This is an automatically generated e-mail. To reply, visit: https://reviews.apache.org/r/20060/

tajo-docs/src/main/sphinx/table_management/parquet.rst (Diff revision 1)
14
If you are not familiar with ``CREATE TABLE`` statement, please refer to Data Definition Language :doc:`/sql_language/ddl`.
Add a "the" before ``CREATE TABLE`` and before "Data Definition Language".

tajo-docs/src/main/sphinx/table_management/parquet.rst (Diff revision 1)
16
In order to specify a certain file format for your table, you need to use the ``USING`` clause in ``CREATE TABLE``
Add a "your" before ``CREATE TABLE``.

tajo-docs/src/main/sphinx/table_management/parquet.rst (Diff revision 1)
17
statement. The below is an example statement for creating a table using parquet files.
Remove "The" before "below".

tajo-docs/src/main/sphinx/table_management/parquet.rst (Diff revision 1)
47
So, Parquet file format implementation in Tajo cannot recognize nested schemas.
"As a result, Tajo's Parquet storage type does not support nested schemas."

tajo-docs/src/main/sphinx/table_management/parquet.rst (Diff revision 1)
48
Currently, nested schemas and non-scalar type support (`TAJO-710 <https://issues.apache.org/jira/browse/TAJO-710>`_) is working in progress.
"However, we are currently working on adding support for nested schemas and non-scalar types."

tajo-docs/src/main/sphinx/table_management/rcfile.rst (Diff revision 1)
2
RCFIle
2
RCFIle
The 'i' should be lower case.

tajo-docs/src/main/sphinx/table_management/rcfile.rst (Diff revision 1)
5
RCFiles, short of Record Columnar File, are flat files consisting of binary key/value pairs, which shares much
I don't think RCFile should be plural.

"...shares many similarities..."

tajo-docs/src/main/sphinx/table_management/rcfile.rst (Diff revision 1)
12
If you are not familiar with ``CREATE TABLE`` statement, please refer to Data Definition Language :doc:`/sql_language/ddl`.
Add "the" before ``CREATE TABLE`` and before "Data Definition Language."

tajo-docs/src/main/sphinx/table_management/rcfile.rst (Diff revision 1)
14
In order to specify a certain file format for your table, you need to use the ``USING`` clause in ``CREATE TABLE``
Add a "your" before ``CREATE TABLE``.

tajo-docs/src/main/sphinx/table_management/rcfile.rst (Diff revision 1)
15
statement.
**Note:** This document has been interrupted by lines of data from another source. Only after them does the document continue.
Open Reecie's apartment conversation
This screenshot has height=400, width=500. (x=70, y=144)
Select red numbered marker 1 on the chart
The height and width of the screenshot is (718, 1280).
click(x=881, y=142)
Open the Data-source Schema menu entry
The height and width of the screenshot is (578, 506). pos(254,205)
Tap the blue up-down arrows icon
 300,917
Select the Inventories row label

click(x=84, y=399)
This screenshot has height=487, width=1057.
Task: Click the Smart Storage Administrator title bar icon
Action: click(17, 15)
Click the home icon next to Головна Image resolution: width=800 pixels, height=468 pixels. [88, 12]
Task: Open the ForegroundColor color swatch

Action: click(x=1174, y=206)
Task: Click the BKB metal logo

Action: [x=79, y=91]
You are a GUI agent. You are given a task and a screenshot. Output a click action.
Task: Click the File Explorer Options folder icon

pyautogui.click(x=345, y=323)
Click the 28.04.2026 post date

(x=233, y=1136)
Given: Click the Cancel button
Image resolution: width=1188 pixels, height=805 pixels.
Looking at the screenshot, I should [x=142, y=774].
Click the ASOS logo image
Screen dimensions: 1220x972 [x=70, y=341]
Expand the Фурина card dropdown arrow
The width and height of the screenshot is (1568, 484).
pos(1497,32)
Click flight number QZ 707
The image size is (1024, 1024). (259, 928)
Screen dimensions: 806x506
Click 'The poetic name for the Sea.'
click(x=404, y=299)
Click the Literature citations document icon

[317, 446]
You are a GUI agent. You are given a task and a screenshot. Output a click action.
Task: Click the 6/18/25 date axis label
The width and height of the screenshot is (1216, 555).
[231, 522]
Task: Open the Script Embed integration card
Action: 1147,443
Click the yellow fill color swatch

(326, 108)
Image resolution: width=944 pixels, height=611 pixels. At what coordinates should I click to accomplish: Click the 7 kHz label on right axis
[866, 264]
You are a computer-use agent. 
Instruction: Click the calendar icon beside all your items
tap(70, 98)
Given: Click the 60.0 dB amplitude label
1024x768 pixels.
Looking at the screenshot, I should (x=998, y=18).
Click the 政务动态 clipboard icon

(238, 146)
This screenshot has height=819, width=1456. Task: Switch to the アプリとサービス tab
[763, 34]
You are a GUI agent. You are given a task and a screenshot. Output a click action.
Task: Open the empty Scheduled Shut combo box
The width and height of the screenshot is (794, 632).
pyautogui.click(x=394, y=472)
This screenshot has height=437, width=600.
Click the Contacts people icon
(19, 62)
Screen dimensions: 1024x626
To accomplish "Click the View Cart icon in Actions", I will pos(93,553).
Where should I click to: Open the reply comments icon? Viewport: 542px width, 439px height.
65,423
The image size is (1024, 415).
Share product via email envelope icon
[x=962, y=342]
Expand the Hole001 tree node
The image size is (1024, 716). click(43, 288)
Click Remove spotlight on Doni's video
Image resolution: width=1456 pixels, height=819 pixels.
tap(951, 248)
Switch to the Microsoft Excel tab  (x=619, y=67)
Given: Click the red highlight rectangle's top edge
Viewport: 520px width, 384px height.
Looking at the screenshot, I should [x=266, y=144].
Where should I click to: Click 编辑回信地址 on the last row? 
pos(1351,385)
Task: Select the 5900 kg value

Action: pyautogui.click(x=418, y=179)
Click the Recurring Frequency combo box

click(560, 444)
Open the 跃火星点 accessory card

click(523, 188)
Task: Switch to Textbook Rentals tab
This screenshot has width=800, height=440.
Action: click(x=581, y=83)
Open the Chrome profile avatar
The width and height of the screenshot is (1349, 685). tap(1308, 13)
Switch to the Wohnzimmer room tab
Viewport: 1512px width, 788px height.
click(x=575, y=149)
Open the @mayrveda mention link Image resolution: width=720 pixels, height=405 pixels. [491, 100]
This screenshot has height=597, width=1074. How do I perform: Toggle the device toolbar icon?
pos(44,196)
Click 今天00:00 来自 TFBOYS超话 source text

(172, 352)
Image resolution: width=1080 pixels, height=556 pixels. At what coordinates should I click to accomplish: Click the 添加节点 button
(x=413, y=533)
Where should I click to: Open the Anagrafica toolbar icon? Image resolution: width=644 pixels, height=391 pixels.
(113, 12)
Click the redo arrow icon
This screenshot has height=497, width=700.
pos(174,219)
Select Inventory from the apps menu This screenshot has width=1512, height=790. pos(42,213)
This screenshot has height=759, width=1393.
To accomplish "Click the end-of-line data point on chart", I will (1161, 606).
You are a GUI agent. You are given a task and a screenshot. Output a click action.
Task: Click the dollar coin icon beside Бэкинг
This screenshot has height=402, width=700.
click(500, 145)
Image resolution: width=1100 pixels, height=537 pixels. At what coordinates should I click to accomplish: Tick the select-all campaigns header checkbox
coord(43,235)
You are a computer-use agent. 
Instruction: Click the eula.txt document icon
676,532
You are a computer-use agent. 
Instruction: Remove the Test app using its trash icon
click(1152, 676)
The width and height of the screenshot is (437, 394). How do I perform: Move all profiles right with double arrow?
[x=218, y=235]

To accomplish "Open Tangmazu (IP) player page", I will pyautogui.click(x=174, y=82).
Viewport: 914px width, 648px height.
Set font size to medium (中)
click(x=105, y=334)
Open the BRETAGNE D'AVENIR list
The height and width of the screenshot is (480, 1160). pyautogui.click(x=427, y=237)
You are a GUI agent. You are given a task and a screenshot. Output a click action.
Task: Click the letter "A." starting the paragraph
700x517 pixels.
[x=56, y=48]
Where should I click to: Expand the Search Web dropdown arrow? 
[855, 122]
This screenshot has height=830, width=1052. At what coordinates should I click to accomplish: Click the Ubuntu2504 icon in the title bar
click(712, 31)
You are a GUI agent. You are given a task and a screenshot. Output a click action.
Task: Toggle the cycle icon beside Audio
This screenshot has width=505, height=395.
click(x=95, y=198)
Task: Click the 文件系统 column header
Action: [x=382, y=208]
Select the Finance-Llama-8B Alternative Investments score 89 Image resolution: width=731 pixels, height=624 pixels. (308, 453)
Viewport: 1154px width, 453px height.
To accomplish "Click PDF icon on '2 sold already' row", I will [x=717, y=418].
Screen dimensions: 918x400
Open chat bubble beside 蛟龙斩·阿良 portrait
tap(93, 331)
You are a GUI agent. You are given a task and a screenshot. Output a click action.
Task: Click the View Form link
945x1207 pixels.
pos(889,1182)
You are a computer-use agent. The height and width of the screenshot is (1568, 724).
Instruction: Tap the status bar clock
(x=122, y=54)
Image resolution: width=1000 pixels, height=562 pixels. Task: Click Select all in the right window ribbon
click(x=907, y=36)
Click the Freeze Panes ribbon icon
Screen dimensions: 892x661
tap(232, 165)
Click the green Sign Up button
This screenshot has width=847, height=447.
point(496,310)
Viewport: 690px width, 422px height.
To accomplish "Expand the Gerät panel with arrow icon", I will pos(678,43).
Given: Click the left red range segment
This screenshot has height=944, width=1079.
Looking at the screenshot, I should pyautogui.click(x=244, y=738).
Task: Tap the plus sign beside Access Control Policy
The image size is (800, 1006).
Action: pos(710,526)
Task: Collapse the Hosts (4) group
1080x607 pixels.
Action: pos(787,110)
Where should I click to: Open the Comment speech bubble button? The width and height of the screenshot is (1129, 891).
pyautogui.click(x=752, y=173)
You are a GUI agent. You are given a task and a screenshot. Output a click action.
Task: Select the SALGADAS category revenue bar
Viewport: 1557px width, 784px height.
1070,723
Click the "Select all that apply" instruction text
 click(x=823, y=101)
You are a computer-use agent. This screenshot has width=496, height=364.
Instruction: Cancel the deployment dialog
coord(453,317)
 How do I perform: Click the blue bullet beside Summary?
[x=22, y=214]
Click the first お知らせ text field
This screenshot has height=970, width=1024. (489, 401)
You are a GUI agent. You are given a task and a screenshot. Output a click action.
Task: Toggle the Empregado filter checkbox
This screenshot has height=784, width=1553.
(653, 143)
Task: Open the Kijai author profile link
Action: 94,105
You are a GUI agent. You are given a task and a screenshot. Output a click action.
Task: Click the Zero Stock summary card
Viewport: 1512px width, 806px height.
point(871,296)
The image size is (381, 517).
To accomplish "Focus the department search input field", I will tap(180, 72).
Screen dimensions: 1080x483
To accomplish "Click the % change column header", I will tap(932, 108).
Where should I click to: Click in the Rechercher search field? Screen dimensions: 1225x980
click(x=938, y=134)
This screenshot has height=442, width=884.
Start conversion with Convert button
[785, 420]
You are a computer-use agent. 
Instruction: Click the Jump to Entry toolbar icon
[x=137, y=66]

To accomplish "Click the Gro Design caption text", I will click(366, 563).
The below is an example statement for creating a table using rcfiles.
RCFile

tajo-docs/src/main/sphinx/table_management/rcfile.rst (Diff revision 1)
33
Now, RCFile file provides the following physical properties.
"...the RCFile storage type..."

tajo-docs/src/main/sphinx/table_management/rcfile.rst (Diff revision 1)
35
* ``rcfile.serde`` : custom (De)serializer class. ``org.apache.tajo.storage.BinarySerializerDeserializer`` is a default (De)serializer class.
"...is the default (de)serializer class."

tajo-docs/src/main/sphinx/table_management/rcfile.rst (Diff revision 1)
37
* ``compression.codec`` : Compression codec. You can enable compression feature and set specified compression algorithm. A property value should be a full qualified class name inherited from `org.apache.hadoop.io.compress.CompressionCodec <https://hadoop.apache.org/docs/current/api/org/apache/hadoop/io/compress/CompressionCodec.html>`_. In default, compression is disabled.
"The compression algorithm used to compress files. The compression codec name should be the fully qualified class name..."

"By default, ..."

tajo-docs/src/main/sphinx/table_management/rcfile.rst (Diff revision 1)
39
The following is an example to set compression to a table using RCFile.
"...is an example for creating a table using RCFile that uses compression."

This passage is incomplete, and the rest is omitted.